Prompt →
An exact transcription is needed, starting with the line that contains "Task: Click the refresh profiles icon" and ending with the last line of the records.

Supplied data →
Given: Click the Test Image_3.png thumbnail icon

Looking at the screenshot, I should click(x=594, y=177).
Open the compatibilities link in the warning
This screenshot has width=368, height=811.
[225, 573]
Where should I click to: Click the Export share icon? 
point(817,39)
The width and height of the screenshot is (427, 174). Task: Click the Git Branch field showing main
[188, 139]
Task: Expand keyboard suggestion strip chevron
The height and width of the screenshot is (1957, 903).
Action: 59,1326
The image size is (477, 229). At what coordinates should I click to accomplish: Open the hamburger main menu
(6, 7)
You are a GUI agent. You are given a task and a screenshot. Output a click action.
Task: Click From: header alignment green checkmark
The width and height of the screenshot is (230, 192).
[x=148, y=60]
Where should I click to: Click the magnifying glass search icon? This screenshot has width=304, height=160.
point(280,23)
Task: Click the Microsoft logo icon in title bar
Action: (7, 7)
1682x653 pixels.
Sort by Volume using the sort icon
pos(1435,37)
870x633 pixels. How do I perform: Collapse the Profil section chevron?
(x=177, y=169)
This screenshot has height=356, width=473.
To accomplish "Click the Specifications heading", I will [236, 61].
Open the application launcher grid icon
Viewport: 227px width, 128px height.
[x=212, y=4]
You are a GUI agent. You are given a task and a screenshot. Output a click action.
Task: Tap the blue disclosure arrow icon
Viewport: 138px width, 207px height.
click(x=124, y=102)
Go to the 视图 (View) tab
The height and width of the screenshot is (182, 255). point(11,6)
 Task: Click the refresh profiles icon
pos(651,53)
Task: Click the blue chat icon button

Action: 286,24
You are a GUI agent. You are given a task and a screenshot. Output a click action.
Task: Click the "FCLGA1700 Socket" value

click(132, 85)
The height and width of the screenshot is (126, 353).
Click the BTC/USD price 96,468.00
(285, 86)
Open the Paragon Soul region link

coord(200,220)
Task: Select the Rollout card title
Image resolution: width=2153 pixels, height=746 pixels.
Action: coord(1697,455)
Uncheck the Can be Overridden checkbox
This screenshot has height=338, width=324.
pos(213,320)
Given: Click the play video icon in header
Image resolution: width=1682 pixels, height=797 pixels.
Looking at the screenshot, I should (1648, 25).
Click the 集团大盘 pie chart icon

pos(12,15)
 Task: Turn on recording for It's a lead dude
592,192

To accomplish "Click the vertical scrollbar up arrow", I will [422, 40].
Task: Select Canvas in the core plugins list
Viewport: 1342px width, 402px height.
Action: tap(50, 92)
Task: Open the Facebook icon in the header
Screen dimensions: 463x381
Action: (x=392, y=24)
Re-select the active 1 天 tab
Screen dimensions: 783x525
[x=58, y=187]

Task answer →
 Task: Click the refresh profiles icon
pos(651,53)
Task: Click the blue chat icon button

Action: 286,24
You are a GUI agent. You are given a task and a screenshot. Output a click action.
Task: Click the "FCLGA1700 Socket" value

click(132, 85)
The height and width of the screenshot is (126, 353).
Click the BTC/USD price 96,468.00
(285, 86)
Open the Paragon Soul region link

coord(200,220)
Task: Select the Rollout card title
Image resolution: width=2153 pixels, height=746 pixels.
Action: coord(1697,455)
Uncheck the Can be Overridden checkbox
This screenshot has height=338, width=324.
pos(213,320)
Given: Click the play video icon in header
Image resolution: width=1682 pixels, height=797 pixels.
Looking at the screenshot, I should (1648, 25).
Click the 集团大盘 pie chart icon

pos(12,15)
 Task: Turn on recording for It's a lead dude
592,192

To accomplish "Click the vertical scrollbar up arrow", I will [422, 40].
Task: Select Canvas in the core plugins list
Viewport: 1342px width, 402px height.
Action: tap(50, 92)
Task: Open the Facebook icon in the header
Screen dimensions: 463x381
Action: (x=392, y=24)
Re-select the active 1 天 tab
Screen dimensions: 783x525
[x=58, y=187]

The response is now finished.